CRA-W Internship: Week 7

Weekly Journal: Week 7 (July 2 to July 8)

Victoria Manfredi
vmanfred@cs.smith.edu

I haven't quite finished writing up all my data and all my graphs, but I think that it is mostly done. So I have also started working on q-learning again :-). Right now, I am trying to figure out why the q-learning algorithm that I implemented is not causing the q-tables for both q-learning sellers to converge in the same way. They're kind of similar, but not identical/symmetrical. Also I have a problem with convergence: in my case, the differences between the old and new qvalues converge close to zero, even when I have gamma equal to one and random exploration of 1 percent. So I definitely have a bug somewhere in my code. I am getting some interesting graphs though.
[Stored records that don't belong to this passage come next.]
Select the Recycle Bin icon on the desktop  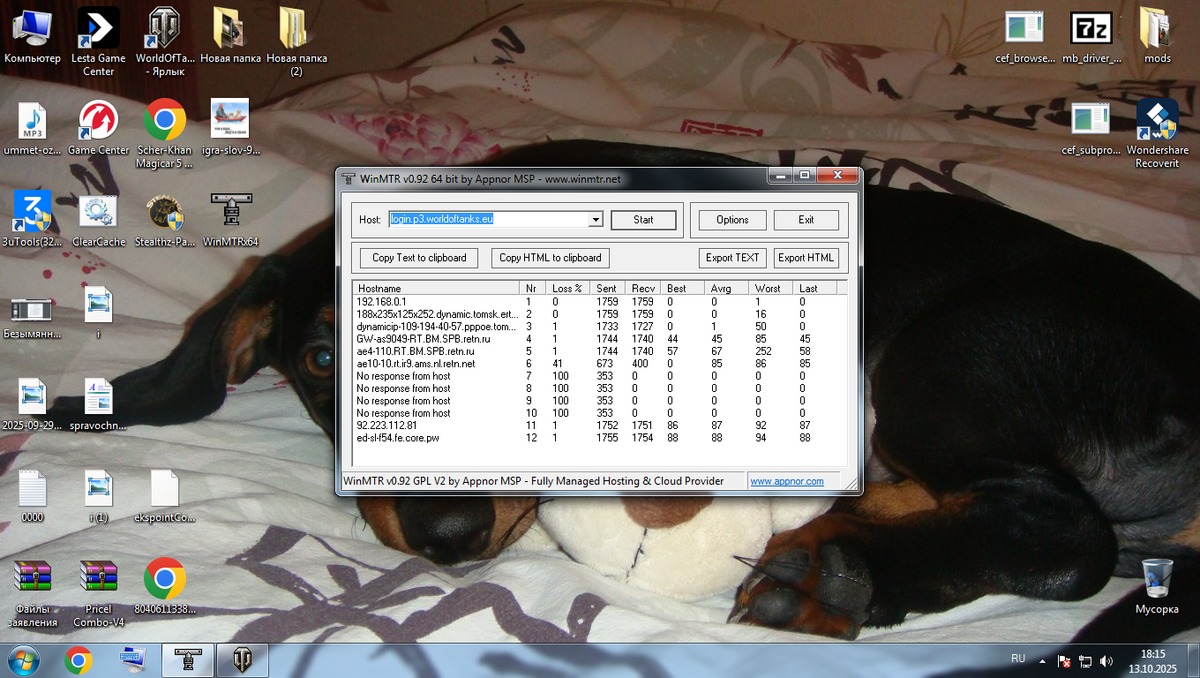tap(1157, 578)
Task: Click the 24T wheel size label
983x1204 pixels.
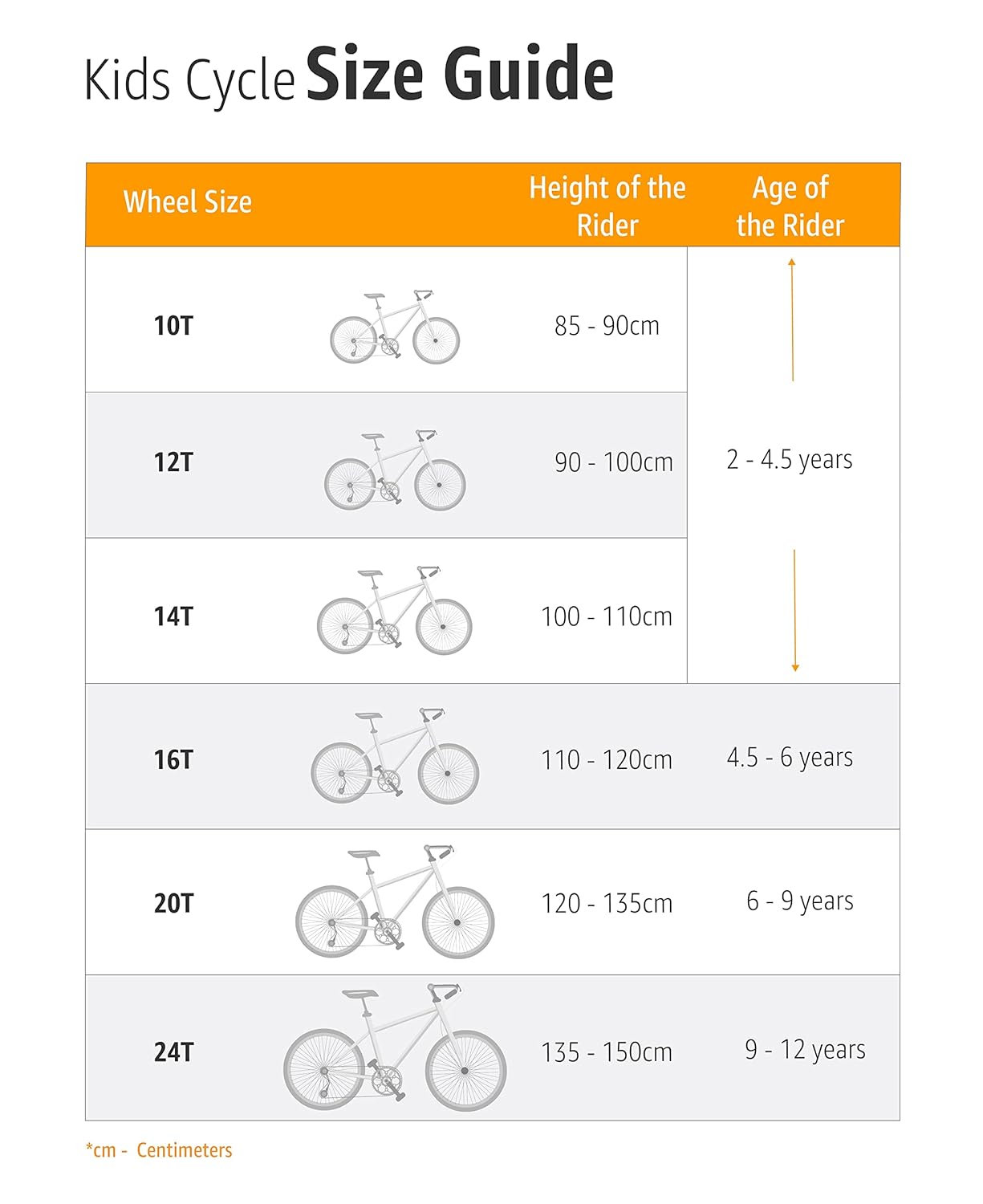Action: tap(173, 1051)
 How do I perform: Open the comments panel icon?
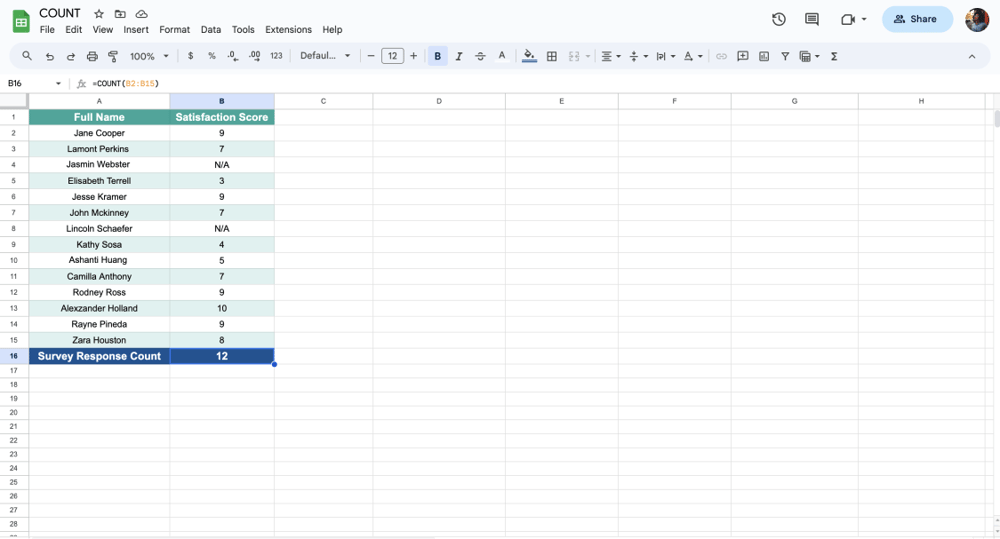pyautogui.click(x=812, y=19)
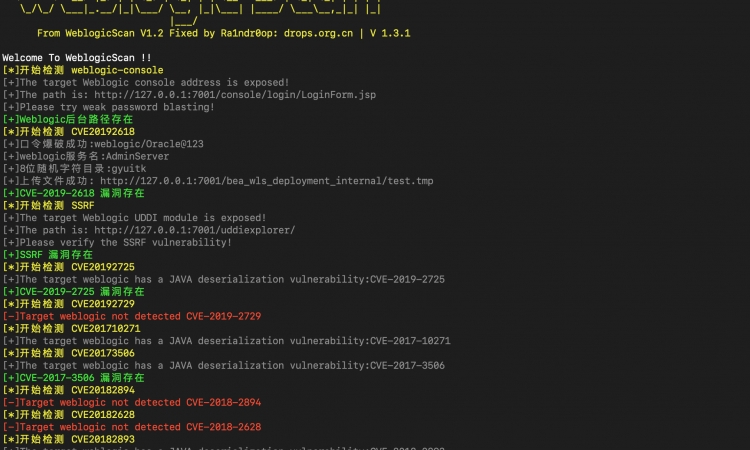The image size is (750, 450).
Task: Click the green CVE-2019-2618 vulnerability exists line
Action: coord(73,193)
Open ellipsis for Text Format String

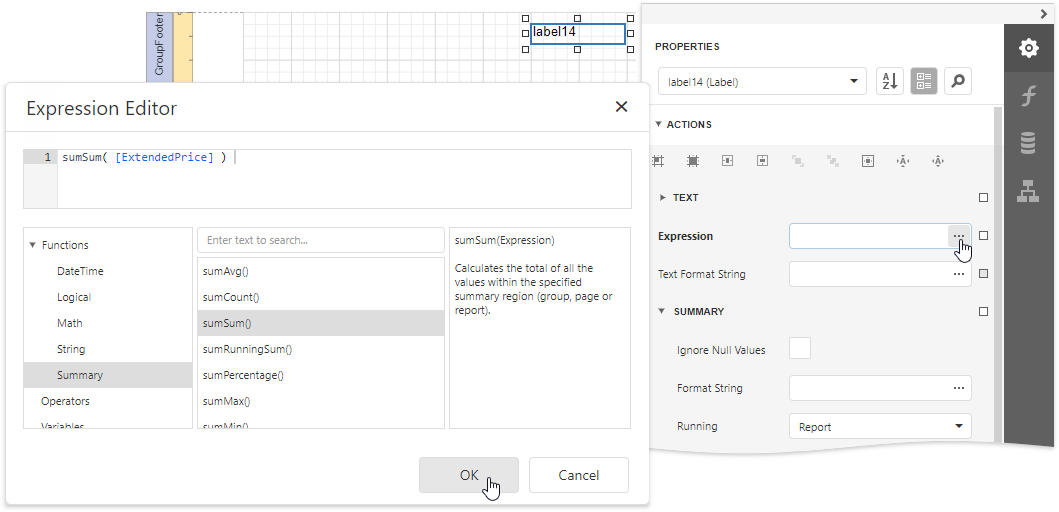pyautogui.click(x=959, y=274)
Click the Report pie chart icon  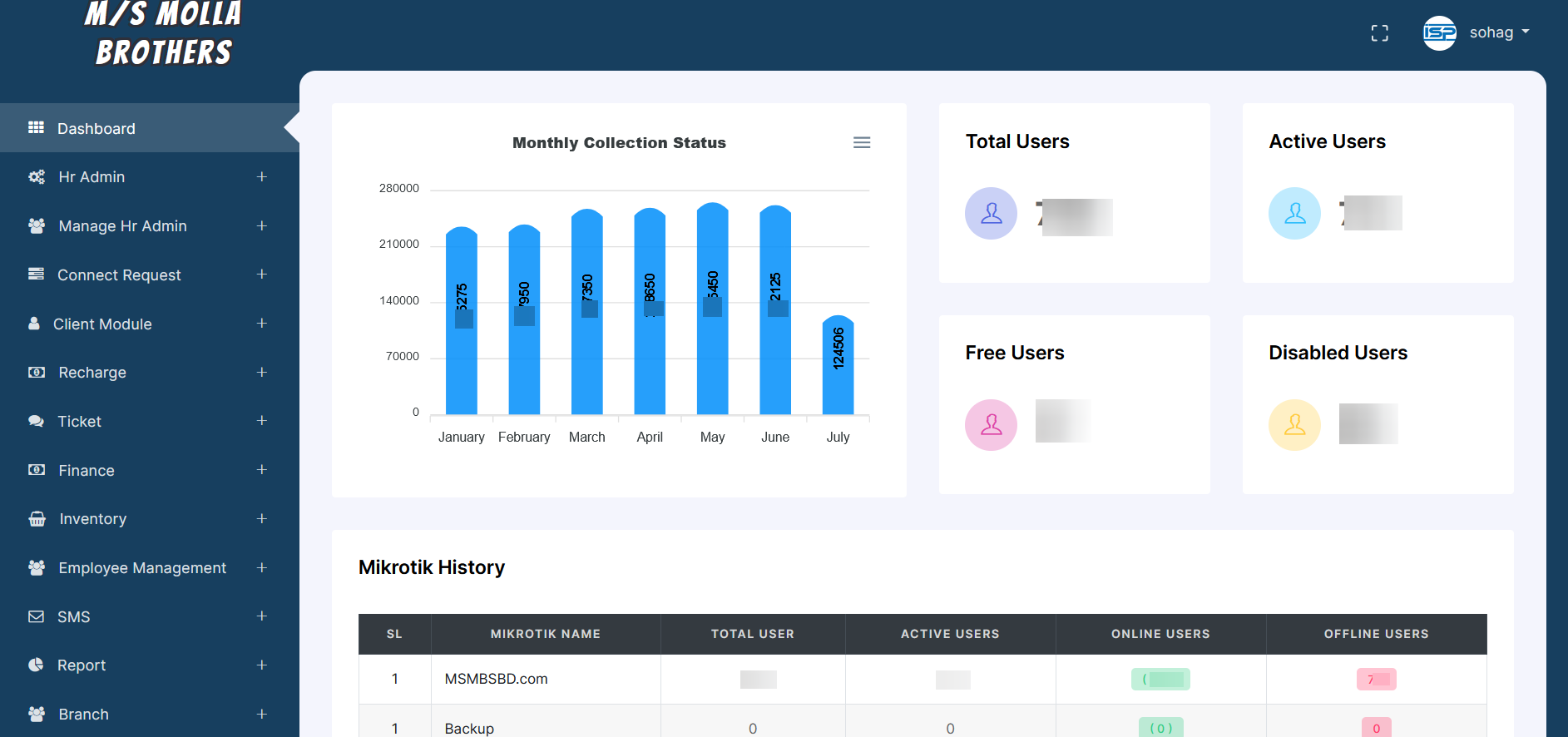pyautogui.click(x=36, y=665)
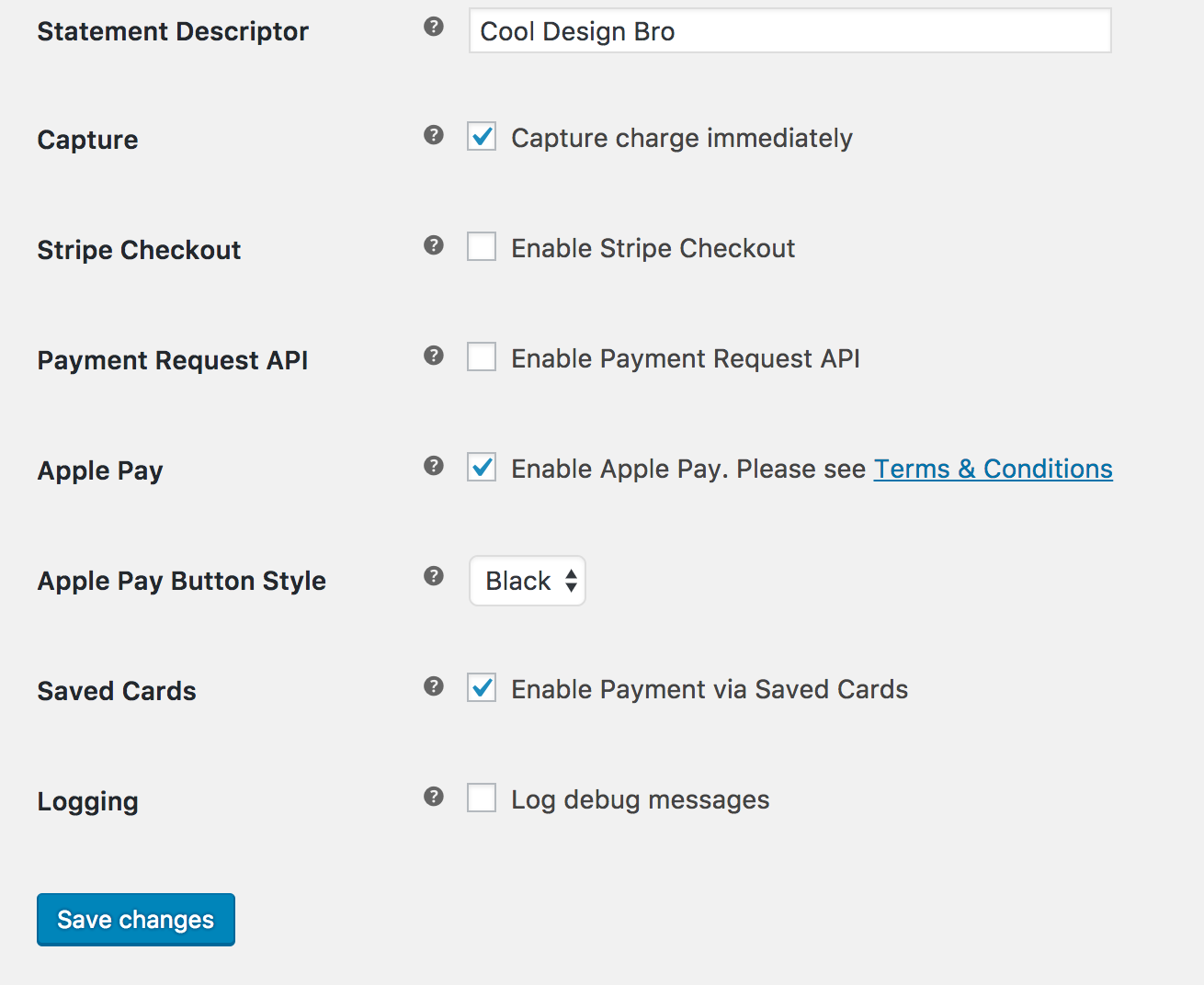Turn on Log debug messages checkbox
Screen dimensions: 1204x985
482,798
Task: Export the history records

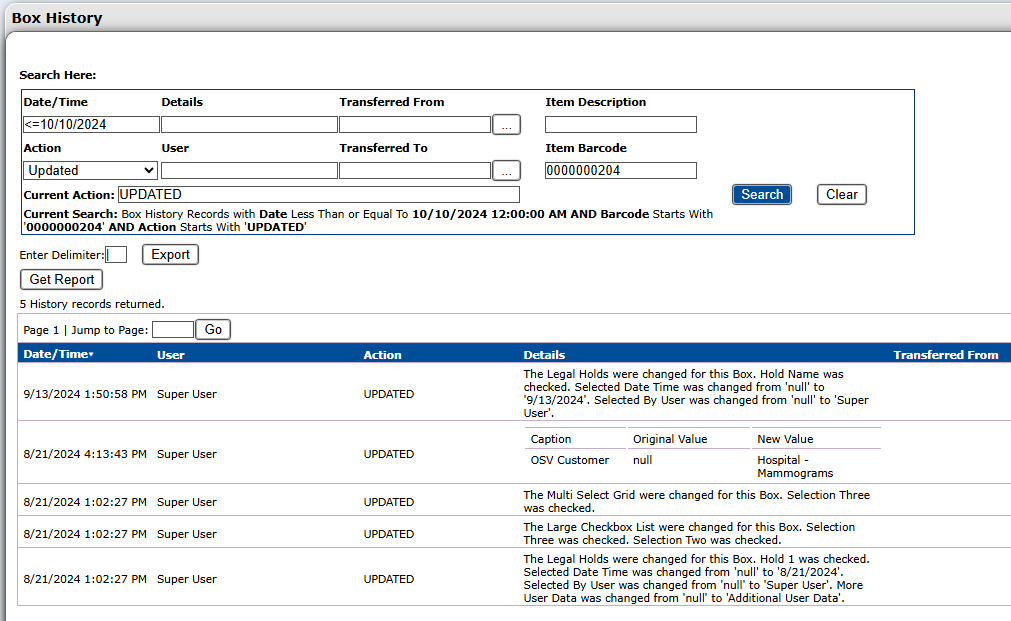Action: click(170, 255)
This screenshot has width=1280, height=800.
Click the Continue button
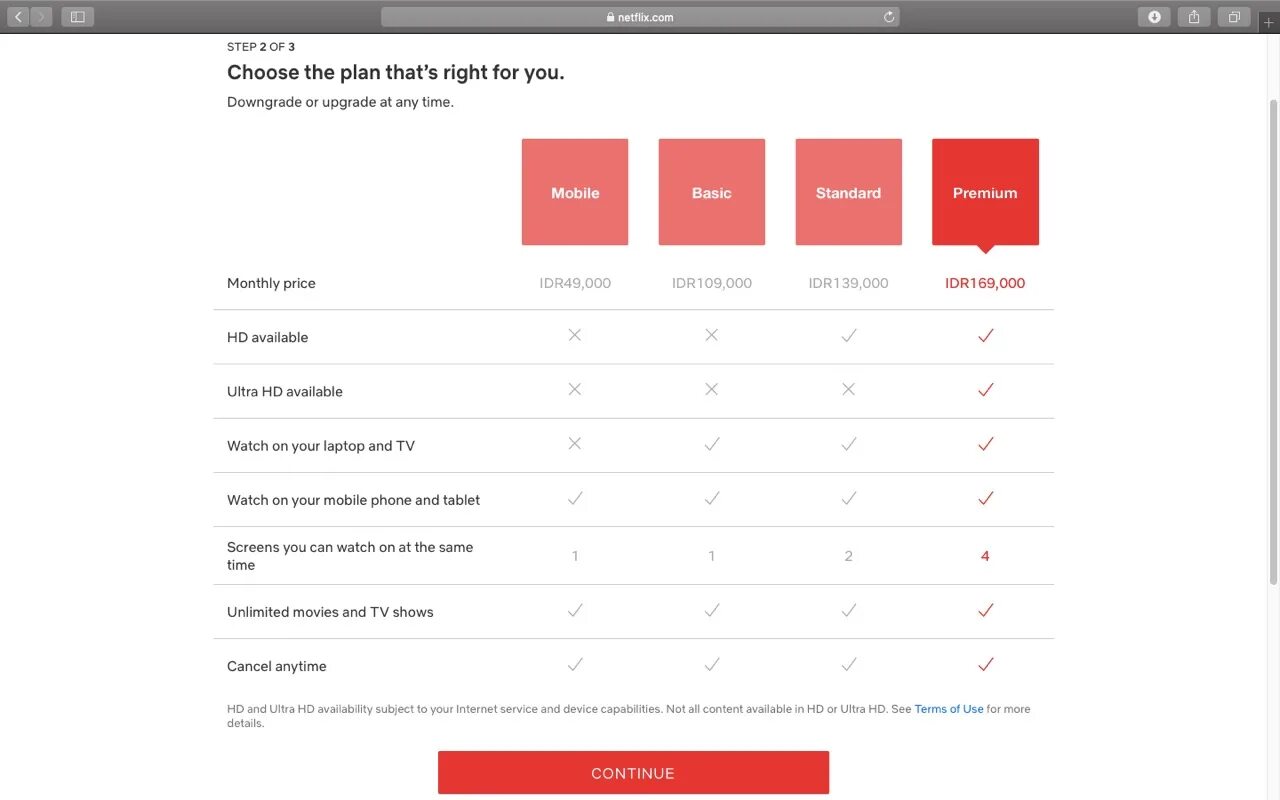coord(633,773)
On Friday, I talked with Hilary, a grad student who is also working with q-learning, and she found 2 bugs in my code. When I fixed the bugs (not to look at one's own price when looking for the min price, and to use the real not the estimated profit; Amy actually had mentioned the min price bug before to me but I had forgotten about it until I started explaining my code to Hilary), the Q-learning graph of the old qvalue minus the new q value looked a bit more normal although I don't know whether completely correct.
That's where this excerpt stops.